Casting would be key, and that's where Logan turned a safe bet into an oddball gamble. Instead of casting musically inclined actors to play the lead roles, he went with the non-singing likes of Clint Eastwood, Jean Seberg, and Lee Marvin. The result wasn't a disaster per se, but Eastwood nevertheless regretted it.
Paint Your Wagon is a tin-eared Western musical
In a 2017 interview with Empire, Eastwood credits perhaps a surfeit of newly earned confidence as the reason he opted to star as the gold-seeking Pardner opposite Lee Marvin's hell-raising Ben Rumson. "I was crazy enough to try anything," said Eastwood. "I've always been interested in music, my father was a singer and I had some knowledge of it. Although what I was doing in that picture was not singing."
Technically, it was. Aesthetically, it was not exactly pleasing. While Logan's leads couldn't quite carry a tune (Marvin is much worse), Jean Seberg was dubbed by veteran belter Anita Gordon to keep moviegoers from bleeding out from their ears.

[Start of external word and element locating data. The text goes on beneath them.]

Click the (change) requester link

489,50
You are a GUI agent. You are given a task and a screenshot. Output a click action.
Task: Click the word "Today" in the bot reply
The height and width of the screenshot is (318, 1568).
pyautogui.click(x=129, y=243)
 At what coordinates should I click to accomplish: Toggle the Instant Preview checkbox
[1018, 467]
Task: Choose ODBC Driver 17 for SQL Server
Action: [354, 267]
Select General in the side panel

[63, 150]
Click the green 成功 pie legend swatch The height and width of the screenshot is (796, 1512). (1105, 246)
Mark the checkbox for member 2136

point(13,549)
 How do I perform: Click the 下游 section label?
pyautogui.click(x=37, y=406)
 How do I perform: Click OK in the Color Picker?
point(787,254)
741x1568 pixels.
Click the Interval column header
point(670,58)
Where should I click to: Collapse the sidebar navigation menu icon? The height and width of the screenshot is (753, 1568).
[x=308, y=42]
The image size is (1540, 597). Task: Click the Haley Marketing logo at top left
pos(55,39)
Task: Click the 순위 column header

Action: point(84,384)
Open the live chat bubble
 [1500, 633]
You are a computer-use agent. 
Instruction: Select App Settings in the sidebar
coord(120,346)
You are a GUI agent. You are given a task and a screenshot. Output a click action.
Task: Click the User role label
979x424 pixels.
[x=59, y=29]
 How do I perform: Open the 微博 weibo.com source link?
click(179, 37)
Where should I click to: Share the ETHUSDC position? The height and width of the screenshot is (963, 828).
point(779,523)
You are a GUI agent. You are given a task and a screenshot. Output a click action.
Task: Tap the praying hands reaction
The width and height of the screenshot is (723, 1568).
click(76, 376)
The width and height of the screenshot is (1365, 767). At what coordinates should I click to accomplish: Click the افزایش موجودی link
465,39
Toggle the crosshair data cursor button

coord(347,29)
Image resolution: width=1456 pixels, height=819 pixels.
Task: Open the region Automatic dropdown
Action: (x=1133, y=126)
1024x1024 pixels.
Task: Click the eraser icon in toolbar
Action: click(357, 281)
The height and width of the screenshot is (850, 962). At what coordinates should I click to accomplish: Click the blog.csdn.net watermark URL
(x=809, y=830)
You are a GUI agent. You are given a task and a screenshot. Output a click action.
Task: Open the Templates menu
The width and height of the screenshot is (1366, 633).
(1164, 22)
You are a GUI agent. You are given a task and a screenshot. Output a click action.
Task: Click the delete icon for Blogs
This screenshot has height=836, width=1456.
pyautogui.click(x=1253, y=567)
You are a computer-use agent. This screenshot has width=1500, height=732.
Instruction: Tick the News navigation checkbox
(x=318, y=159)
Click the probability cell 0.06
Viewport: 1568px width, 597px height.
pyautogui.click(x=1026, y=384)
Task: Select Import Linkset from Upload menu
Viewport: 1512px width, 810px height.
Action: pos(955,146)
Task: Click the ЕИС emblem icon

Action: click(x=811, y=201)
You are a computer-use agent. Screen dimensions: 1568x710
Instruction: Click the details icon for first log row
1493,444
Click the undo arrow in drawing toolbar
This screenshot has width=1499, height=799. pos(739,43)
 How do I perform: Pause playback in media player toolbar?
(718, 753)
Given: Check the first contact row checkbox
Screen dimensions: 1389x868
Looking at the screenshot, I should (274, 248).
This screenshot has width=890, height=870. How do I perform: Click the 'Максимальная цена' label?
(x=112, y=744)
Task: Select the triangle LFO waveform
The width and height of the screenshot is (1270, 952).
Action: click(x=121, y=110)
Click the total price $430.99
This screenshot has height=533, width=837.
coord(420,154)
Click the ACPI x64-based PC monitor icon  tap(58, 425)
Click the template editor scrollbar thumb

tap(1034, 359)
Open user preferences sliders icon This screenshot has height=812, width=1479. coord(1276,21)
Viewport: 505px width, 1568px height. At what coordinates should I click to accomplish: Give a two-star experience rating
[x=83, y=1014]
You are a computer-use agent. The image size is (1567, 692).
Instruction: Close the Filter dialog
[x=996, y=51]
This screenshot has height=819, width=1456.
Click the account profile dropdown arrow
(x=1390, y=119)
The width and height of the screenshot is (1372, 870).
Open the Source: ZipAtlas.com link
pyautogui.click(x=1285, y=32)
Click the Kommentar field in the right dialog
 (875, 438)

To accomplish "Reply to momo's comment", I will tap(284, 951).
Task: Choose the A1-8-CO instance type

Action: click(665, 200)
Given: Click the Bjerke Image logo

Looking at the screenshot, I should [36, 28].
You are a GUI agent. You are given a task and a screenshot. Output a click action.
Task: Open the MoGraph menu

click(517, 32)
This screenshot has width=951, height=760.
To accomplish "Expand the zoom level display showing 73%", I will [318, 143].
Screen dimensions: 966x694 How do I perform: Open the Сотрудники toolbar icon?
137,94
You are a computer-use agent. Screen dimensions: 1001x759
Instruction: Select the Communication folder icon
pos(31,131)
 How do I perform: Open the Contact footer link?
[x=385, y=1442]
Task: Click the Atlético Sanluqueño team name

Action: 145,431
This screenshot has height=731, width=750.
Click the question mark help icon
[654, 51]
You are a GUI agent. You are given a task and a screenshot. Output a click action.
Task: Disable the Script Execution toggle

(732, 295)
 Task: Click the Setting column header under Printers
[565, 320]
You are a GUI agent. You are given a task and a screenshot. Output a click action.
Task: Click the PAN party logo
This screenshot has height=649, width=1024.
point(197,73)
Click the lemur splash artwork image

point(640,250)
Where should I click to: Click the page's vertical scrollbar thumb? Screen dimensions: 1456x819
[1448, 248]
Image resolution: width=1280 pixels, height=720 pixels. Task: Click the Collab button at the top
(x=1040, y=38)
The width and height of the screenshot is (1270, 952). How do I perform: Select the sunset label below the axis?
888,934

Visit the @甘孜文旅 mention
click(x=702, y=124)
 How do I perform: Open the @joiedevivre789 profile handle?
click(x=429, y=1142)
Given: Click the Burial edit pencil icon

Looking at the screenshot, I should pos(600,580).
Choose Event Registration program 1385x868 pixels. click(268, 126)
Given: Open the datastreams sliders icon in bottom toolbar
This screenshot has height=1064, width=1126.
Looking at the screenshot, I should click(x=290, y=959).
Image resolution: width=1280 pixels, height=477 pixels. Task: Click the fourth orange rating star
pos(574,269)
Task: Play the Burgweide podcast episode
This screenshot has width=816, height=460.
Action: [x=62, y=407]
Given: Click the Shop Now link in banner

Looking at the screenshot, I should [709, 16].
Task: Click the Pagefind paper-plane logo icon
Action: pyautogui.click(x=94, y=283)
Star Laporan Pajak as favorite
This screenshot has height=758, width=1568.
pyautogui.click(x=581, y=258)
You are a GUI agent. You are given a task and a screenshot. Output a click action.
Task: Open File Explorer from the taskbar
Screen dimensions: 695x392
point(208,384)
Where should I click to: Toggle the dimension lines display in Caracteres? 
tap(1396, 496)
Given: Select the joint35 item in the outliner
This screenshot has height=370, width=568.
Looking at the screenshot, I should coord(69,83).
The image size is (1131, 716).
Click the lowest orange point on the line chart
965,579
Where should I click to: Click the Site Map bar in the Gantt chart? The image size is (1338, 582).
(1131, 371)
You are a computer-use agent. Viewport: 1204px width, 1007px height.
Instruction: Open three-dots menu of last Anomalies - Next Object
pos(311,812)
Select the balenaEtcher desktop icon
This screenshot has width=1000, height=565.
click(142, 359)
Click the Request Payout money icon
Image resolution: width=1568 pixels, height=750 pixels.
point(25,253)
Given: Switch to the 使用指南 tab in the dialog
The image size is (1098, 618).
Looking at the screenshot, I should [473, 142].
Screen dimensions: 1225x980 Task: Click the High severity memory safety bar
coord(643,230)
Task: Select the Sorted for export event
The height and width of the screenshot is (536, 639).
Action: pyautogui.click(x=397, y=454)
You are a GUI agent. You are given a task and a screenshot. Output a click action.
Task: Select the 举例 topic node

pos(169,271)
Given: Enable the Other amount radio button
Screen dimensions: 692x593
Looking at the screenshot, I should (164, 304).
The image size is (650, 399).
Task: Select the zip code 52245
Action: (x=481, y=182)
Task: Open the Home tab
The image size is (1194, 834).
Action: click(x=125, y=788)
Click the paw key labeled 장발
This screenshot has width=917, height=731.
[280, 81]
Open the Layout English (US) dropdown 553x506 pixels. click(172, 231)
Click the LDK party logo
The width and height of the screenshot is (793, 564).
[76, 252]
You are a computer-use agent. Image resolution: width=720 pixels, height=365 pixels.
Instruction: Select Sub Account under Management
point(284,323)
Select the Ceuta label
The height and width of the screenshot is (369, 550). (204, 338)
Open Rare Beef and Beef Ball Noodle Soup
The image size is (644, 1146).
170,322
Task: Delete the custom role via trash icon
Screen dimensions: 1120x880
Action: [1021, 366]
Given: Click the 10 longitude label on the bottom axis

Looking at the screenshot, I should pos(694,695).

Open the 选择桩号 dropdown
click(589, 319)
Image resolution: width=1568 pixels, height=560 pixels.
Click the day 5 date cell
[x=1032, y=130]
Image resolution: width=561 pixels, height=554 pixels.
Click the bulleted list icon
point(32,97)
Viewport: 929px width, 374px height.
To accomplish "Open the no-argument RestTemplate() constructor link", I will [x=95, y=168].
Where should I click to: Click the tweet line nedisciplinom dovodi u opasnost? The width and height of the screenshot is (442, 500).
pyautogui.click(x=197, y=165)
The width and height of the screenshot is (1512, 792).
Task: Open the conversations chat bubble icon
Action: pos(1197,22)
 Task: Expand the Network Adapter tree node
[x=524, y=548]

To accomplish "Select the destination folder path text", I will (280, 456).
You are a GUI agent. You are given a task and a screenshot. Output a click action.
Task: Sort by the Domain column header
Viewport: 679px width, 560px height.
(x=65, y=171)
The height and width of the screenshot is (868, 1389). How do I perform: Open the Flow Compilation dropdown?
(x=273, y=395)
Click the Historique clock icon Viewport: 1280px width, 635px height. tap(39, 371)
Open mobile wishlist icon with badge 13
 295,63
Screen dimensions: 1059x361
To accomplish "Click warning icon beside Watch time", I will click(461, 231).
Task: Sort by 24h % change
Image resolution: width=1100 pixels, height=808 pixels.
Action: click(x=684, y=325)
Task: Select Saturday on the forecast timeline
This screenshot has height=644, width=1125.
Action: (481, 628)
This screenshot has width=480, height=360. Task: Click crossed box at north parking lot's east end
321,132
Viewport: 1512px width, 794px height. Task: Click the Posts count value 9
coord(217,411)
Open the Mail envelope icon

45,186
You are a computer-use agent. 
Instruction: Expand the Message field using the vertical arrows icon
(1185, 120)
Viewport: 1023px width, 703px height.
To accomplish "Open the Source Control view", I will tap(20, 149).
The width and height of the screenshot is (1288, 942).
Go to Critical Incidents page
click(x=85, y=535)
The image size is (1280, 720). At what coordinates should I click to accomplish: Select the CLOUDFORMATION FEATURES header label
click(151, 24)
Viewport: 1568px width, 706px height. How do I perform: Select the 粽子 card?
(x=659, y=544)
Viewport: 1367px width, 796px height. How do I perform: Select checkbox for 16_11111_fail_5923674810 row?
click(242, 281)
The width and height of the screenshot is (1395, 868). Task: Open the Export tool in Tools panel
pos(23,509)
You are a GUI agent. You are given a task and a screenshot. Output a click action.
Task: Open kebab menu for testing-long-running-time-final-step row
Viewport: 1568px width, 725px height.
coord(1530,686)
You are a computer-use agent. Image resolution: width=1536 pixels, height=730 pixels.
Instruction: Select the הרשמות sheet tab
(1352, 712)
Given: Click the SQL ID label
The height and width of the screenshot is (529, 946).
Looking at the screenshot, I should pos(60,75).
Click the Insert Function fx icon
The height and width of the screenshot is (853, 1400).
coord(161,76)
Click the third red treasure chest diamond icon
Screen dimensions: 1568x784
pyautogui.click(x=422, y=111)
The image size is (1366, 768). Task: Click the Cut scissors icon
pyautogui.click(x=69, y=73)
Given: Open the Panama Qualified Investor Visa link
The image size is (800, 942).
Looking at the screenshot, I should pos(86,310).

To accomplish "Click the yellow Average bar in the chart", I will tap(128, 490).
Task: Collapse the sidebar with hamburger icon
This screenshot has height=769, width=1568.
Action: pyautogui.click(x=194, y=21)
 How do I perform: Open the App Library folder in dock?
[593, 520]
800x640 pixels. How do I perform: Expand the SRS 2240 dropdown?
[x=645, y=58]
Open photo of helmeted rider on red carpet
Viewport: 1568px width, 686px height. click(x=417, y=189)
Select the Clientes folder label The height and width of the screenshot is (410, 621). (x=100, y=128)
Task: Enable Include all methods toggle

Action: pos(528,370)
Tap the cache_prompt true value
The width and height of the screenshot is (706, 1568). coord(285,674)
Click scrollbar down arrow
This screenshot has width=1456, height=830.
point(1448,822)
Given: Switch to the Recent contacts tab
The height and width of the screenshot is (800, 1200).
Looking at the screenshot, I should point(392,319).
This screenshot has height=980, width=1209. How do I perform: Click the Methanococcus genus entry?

Eastwood could see trouble was coming and tried to quit the production before shooting started, but Lerner and Logan flew to the set of "Where Eagles Dare" to convince him to stay on. Eastwood relented but went on to rue this decision. "Paint Your Wagon" took six months to shoot, an eternity for an efficient actor-director famous for bringing films in ahead of schedule and under budget. Though "Paint Your Wagon" did eventually find an audience, it's still remembered as an odd duck of a movie musical.